This article is part of our special report Putting sustainability at the heart of the EU’s trade agenda.
As public support for EU free trade deals is waning, civil society groups are hoping to help tighten the bloc’s standards on trade sustainability as part of an ongoing consultation.
As part of a commitment to a more “open, sustainable and assertive” approach to trade, the European Commission launched earlier this year a consultation focusing on trade sustainability chapters, which is still ongoing.
“The review will cover all relevant aspects of TSD implementation and enforcement, including the scope of commitments, monitoring mechanisms, the possibility of sanctions for non-compliance as well as the institutional set-up and resources required,” the Commission stated.
EU free trade agreements have included trade and sustainable development (TSD) chapters for the last decade. These chapters typically commit the parties to respect international rules and standards related to labour and social rights and environmental protection, including climate. However, public support for the EU’s trade agenda appears to be increasingly fragile.
Concerns over social, environmental and labour standards in EU trade pacts have been drawn into sharp focus by the controversies surrounding the EU’s trade deal with the Mercosur group of Latin American countries.
The deforestation of the Amazon, the intensive agro-industrial model of several Mercosur countries, and Brazil’s weak commitment to the Paris Agreement under President Jair Bolsonaro have resulted in putting ratification of the trade pact on hold.
Meanwhile, civil society groups have complained that the scope of its trade and sustainable development chapter is too limited, and its enforcement mechanisms too weak.
The EU executive has also launched an independent study to compare the different approaches to implementation and enforcement of TSD provisions by EU partner countries in their trade agreements.
In a joint proposal tabled in May 2020, France and the Netherlands called on the EU to raise or lower tariffs according to a partner country’s performance in meeting sustainability obligations. The European Parliament backed this approach and urged the Commission to explore a sanctions mechanism as a last resort.
Disputes under TSD chapters currently rely on a weaker mechanism involving the monitoring by and consultation of a joint TSD sub-committee, civil society domestic advisory groups and a panel of experts.
The EU recently enacted this procedure for the first time as part of the EU–South Korea FTA, citing evidence that Seoul was ignoring labour and social standards.
However, the Commission is increasingly being called upon to strengthen the scope and enforcement of these TSD chapters.
Difficult to monitor
For its part, the European trade union confederation, ETUC, has demanded that EU trade agreements include enforceable labour provisions with sanctions for violations of labour rights as part of the review process.
The role of Domestic Advisory Groups is also a work in progress. The creation of DAGs and Civil Society Forums, supposed to represent business and employers’ organisations, as well as trade unions, social, human rights, environmental and other matters, has been a normal part of an EU FTA for many years.

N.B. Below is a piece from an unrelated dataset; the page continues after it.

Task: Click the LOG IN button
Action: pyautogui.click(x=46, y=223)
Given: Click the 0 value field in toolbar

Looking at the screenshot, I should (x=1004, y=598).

A recent study by Ghent University and Friedrich-Ebert-Stiftung found that the DAG system still suffers from many deficiencies, not only in partner countries but also within the EU itself.
Although viewed as a way of potentially influencing the direction of discussions between the EU and its trade partners, many of the actors involved in the DAGs criticised the structure for lacking impact.

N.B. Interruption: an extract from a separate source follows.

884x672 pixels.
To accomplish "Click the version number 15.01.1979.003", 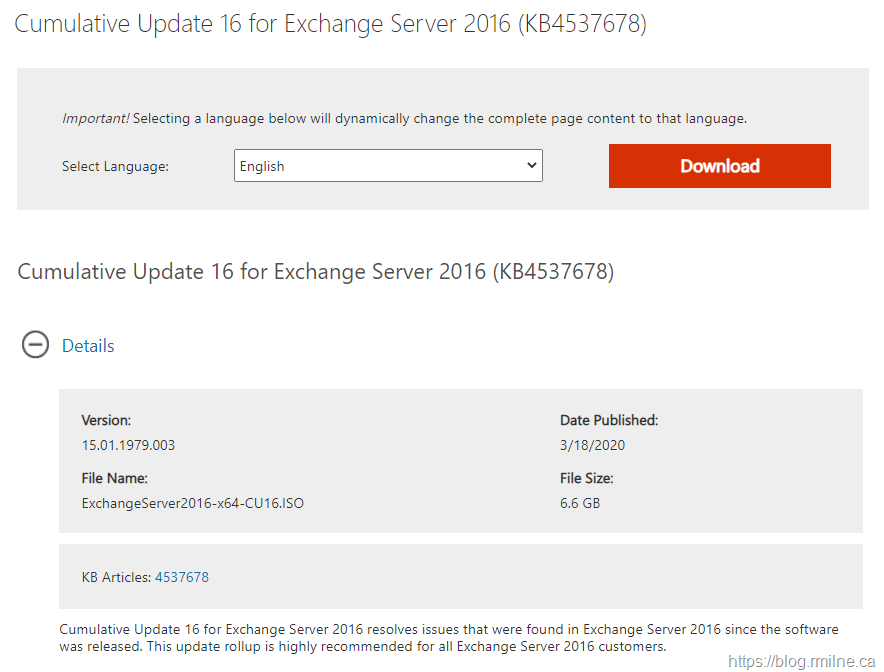I will [x=128, y=445].
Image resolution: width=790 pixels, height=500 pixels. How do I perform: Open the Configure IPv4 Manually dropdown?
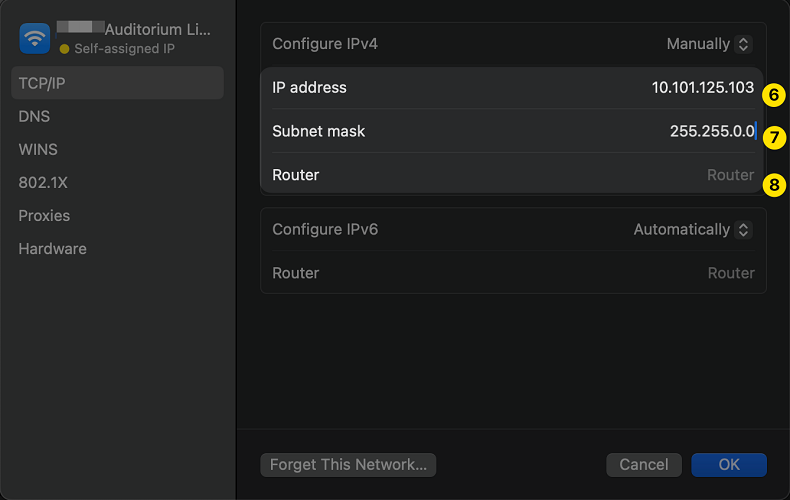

“Even the mere monitoring of the parties’ sustainability commitments, which is less ambitious than impact, has proved to be difficult,” said Professor Jan Orbie at Ghent University, who has researched the DAGs.
He pointed out that the civil society groupings often lack clear and accountable feedback mechanisms with the European Commission.
In the case of the EU–Vietnam free trade arrangement, in June, the first Trade and Sustainable Development Committee and the first Joint forum between European and Vietnamese civil society were cancelled at the last minute.
The European Economic and Social Committee (EESC), which brings together business leaders, trade unions and civil society, called for an enhanced supervisory role for DAGs across the entire FTA, a guaranteed balanced representation of civil society interests, the ability for DAGs to involve and consult with external stakeholders – and budgetary support from the EU.
Civil society groups have also complained about the low frequency of meetings, and difficulties obtaining information that government bodies are supposed to share.
In the meantime, the Commission – particularly its new Chief Trade Enforcement Officer – is also strengthening the EU’s enforcement regime by establishing a new Single Entry Point that would allow all EU-based stakeholders to lodge TSD-related complaints.
It is also expected to table laws on mandatory environmental and human rights due diligence and deforestation by the end of the year, although this proposal has already been delayed by several months.